From tenth, Erdos was no eighth and leading LMP2. Gounon,
meanwhile, had paid dearly for his recklessness, and pitted
at the end of the next lap.
Having gained the class
lead, the challenge for Erdos was now to hold on to it.
With Smith out of the way and being pressurised by Vosse
in the second Belmondo Courage, André was proving relentless
in his challenge on the RML machine. A fast 1:57.188 from
Erdos was the quickest anyone in had yet done in LMP2, and
offered him a breather, but as they entered the tailenders
of GT2, André closed in again. Smith a few lengths behind,
was maintaining a watching brief. At the end of lap six
André made his first move, running wide and deep out of
eleven and down towards twelve. He got alongside, but this
time Erdos was able to fend him off cleanly. At the end
of the next lap, the Frenchman tried it again, only to fall
foul of a wayward GT2 Porsche that gave Erdos another breather.
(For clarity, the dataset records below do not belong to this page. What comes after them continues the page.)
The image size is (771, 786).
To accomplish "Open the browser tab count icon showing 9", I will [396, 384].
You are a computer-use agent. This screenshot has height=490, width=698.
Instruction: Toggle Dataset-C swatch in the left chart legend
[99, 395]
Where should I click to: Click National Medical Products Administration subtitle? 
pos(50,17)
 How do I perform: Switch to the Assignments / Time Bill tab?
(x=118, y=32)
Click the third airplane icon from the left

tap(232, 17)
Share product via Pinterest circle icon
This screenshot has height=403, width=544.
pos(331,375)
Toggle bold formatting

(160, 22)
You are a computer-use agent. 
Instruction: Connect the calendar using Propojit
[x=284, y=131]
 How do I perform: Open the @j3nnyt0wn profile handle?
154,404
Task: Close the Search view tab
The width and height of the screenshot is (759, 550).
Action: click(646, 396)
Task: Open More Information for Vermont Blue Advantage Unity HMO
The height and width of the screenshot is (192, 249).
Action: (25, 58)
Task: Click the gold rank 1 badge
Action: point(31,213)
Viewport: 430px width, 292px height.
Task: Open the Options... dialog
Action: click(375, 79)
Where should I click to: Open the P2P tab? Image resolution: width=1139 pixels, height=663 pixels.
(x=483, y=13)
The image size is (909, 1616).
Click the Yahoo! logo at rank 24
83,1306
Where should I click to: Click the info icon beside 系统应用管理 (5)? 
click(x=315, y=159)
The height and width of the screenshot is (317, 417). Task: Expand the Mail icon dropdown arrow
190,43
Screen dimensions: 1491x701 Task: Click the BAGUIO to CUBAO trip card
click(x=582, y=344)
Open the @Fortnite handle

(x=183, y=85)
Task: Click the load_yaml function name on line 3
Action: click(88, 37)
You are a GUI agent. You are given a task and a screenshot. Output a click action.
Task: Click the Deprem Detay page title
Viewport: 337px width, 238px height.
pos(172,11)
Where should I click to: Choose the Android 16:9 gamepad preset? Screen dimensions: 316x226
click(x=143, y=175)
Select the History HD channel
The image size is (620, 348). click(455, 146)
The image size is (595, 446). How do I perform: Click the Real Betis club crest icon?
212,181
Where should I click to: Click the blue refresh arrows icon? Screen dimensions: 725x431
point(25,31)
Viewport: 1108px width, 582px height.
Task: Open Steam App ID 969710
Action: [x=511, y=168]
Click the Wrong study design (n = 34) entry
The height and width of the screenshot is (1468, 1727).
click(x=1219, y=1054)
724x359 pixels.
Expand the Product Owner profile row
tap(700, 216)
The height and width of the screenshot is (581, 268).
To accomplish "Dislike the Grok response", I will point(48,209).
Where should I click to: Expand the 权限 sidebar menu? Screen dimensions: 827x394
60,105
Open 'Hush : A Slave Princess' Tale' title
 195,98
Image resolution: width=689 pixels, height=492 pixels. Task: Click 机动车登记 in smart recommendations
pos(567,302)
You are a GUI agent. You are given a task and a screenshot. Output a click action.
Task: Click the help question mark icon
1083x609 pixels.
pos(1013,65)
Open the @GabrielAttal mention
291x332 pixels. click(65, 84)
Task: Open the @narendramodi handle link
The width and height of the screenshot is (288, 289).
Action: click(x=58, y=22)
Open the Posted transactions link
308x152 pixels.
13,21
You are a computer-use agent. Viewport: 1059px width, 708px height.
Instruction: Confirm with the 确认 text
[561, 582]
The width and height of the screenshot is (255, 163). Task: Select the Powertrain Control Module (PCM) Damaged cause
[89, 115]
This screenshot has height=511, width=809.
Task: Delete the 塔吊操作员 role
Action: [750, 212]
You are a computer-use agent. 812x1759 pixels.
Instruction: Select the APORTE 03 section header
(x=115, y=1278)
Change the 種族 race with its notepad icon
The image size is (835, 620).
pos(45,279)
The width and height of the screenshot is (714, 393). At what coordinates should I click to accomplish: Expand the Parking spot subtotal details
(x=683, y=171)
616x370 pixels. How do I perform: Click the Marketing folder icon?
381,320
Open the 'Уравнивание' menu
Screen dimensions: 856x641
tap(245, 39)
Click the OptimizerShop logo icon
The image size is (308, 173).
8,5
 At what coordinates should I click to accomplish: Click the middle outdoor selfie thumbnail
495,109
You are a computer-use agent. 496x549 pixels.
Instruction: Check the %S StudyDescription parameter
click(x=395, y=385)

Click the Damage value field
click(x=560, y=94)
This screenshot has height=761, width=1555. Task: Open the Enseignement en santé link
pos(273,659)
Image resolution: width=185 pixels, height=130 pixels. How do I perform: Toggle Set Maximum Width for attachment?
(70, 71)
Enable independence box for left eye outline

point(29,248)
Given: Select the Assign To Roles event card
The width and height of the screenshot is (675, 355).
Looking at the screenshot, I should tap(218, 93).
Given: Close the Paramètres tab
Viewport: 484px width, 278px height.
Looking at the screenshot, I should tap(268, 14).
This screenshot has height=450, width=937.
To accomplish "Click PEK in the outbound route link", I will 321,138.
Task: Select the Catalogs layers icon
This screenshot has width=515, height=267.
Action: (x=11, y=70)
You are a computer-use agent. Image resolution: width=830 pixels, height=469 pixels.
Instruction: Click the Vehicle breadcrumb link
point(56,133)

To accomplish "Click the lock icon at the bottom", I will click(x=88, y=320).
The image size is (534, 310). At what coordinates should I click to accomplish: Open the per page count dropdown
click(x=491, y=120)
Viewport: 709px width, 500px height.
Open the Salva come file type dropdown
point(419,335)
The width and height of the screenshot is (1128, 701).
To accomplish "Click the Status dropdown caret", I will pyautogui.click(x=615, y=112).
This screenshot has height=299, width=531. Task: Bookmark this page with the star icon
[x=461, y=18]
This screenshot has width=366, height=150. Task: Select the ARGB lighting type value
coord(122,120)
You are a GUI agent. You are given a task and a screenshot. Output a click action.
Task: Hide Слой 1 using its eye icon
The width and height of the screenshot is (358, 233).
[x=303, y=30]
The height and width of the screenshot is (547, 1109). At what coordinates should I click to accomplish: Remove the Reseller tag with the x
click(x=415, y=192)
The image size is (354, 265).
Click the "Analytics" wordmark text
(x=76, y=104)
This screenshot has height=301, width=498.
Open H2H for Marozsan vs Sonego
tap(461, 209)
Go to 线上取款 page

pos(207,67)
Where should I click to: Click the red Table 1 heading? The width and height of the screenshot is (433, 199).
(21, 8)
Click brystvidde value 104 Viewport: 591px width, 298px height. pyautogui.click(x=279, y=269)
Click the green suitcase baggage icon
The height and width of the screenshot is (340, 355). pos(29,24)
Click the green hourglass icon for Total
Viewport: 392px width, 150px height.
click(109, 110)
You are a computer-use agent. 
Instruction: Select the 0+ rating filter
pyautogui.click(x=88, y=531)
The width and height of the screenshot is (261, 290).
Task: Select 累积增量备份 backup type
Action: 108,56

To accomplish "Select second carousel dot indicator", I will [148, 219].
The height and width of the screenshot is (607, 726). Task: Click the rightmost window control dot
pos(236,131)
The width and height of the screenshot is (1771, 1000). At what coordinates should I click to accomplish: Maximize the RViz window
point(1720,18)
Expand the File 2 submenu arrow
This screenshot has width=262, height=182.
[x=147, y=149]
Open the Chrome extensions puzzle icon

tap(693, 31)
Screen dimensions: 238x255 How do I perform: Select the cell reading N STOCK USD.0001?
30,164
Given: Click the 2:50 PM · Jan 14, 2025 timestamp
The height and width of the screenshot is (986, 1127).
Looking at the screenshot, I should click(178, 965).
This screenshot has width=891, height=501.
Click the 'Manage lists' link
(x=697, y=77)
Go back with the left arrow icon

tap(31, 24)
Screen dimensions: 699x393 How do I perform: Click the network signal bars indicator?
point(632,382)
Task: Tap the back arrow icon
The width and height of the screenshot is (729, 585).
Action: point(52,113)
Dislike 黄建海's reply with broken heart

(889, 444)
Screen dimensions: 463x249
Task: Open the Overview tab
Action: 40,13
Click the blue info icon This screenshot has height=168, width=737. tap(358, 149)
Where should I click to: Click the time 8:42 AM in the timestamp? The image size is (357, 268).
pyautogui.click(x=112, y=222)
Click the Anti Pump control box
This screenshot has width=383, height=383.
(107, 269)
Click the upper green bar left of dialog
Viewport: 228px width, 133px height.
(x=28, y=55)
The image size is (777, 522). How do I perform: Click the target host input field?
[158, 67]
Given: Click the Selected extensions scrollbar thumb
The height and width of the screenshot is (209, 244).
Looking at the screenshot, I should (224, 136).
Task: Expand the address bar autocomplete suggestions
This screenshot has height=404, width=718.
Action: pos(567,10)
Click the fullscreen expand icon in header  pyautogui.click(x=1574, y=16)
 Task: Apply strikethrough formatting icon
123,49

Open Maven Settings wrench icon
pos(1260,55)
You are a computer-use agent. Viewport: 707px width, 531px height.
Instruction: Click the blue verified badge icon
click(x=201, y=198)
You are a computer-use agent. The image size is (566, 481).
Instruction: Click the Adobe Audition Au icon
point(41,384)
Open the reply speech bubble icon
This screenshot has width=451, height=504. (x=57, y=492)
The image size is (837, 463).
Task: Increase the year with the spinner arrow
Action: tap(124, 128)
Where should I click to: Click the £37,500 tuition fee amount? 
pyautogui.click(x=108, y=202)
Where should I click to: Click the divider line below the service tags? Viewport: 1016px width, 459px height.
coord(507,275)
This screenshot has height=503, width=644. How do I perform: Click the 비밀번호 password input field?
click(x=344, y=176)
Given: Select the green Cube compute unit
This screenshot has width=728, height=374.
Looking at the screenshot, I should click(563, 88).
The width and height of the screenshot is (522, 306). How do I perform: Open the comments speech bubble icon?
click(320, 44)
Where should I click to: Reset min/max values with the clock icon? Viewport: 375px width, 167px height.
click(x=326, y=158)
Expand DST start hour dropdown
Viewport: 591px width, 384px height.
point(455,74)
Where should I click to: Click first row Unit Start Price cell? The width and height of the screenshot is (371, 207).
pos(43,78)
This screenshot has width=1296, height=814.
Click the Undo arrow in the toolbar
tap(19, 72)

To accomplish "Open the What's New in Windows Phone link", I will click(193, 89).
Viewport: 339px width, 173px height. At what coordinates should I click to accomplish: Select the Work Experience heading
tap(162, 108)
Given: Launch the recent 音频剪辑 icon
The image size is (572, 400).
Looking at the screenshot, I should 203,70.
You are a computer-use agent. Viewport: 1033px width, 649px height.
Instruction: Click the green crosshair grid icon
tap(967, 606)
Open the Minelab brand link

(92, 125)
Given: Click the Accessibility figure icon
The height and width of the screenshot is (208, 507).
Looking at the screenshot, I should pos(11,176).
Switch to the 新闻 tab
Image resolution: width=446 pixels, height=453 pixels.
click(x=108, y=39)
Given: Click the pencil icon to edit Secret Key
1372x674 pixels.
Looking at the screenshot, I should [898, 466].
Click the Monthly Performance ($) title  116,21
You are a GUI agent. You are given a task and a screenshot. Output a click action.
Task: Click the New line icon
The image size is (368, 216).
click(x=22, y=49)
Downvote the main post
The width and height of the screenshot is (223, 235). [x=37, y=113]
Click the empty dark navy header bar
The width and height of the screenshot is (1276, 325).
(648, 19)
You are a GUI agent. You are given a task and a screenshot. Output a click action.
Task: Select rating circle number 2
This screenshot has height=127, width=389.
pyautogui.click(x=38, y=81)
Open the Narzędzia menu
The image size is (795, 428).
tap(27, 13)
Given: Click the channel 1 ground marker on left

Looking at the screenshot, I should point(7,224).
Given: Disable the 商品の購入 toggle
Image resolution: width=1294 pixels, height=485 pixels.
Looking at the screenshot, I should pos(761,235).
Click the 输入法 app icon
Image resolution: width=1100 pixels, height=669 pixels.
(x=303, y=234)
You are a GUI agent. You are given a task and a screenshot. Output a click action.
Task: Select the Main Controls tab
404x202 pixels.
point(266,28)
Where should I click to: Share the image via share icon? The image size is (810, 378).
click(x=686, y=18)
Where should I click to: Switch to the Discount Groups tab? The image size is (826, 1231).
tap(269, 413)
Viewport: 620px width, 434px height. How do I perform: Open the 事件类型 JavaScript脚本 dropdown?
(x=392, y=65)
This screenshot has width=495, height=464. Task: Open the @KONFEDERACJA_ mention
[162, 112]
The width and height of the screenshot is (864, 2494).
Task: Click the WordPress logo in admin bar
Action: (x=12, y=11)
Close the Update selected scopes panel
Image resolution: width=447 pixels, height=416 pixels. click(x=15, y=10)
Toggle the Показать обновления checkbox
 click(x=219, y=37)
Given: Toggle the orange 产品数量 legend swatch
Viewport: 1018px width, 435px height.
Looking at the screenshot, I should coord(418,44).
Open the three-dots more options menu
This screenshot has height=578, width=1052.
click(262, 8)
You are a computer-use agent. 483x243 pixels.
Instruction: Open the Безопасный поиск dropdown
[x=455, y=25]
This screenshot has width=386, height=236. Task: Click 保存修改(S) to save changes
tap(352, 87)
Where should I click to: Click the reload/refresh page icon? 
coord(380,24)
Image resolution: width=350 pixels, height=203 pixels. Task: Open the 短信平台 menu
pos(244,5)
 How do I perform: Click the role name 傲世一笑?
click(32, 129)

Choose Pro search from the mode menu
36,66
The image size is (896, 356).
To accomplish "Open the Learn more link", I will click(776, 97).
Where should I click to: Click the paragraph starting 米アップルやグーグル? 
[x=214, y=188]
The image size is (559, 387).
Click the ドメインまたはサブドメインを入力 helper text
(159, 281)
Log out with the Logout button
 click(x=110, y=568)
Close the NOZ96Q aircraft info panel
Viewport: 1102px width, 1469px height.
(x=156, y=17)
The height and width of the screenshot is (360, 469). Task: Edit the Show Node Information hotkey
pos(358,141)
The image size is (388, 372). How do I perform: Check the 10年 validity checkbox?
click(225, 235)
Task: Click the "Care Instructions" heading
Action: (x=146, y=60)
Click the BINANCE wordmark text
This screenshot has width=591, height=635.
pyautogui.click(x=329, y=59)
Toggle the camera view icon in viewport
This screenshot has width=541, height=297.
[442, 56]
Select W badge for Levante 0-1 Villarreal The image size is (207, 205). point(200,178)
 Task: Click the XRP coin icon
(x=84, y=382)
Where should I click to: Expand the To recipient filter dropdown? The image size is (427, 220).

Lap eight and it was André’s turn to come under pressure,
making an error through ten that allowed Smith to close
right up. With Erdos now looking for a way round Hancock
in the Zytek, it looked as though he’d escaped for a moment,
but it didn’t last long.
Unexpectedly held up by
the LMP1 Zytek, Erdos was back under pressure again by the
end of lap ten. While Smith stabbed away on either side
of André Erdos was OK, but after the yellow Lola had been
blocked, unintentionally, by one LNT TVR’s, the Belmondo
Courage was able to draw close again, leaving the three
LMP2 leaders nose-to-tail again down the main straight.
Through the traffic the gap oscillated back and forth until,
perhaps as foretold several laps earlier, André finally
managed to make the clean air he’d needed on that run down
to Turn 12. In a trice he’d nipped through on the inside
and snatched the lead.
For a moment it looked
as if the MG was in difficulties, but when Erdos’s pace
picked up again it became harder to tell. “The car had loads
of understeer, right from the beginning,” explained Erdos.
“Guy was on Inters, I think, but he was quicker than me
in those early laps – at least until the rain came down
heavier.” Driving round the handling problem, Erdos tried
his utmost to defend his position, but it was a difficult
challenge. Three times Smith managed to get alongside the
MG, and three times Erdos held his line into the next corner.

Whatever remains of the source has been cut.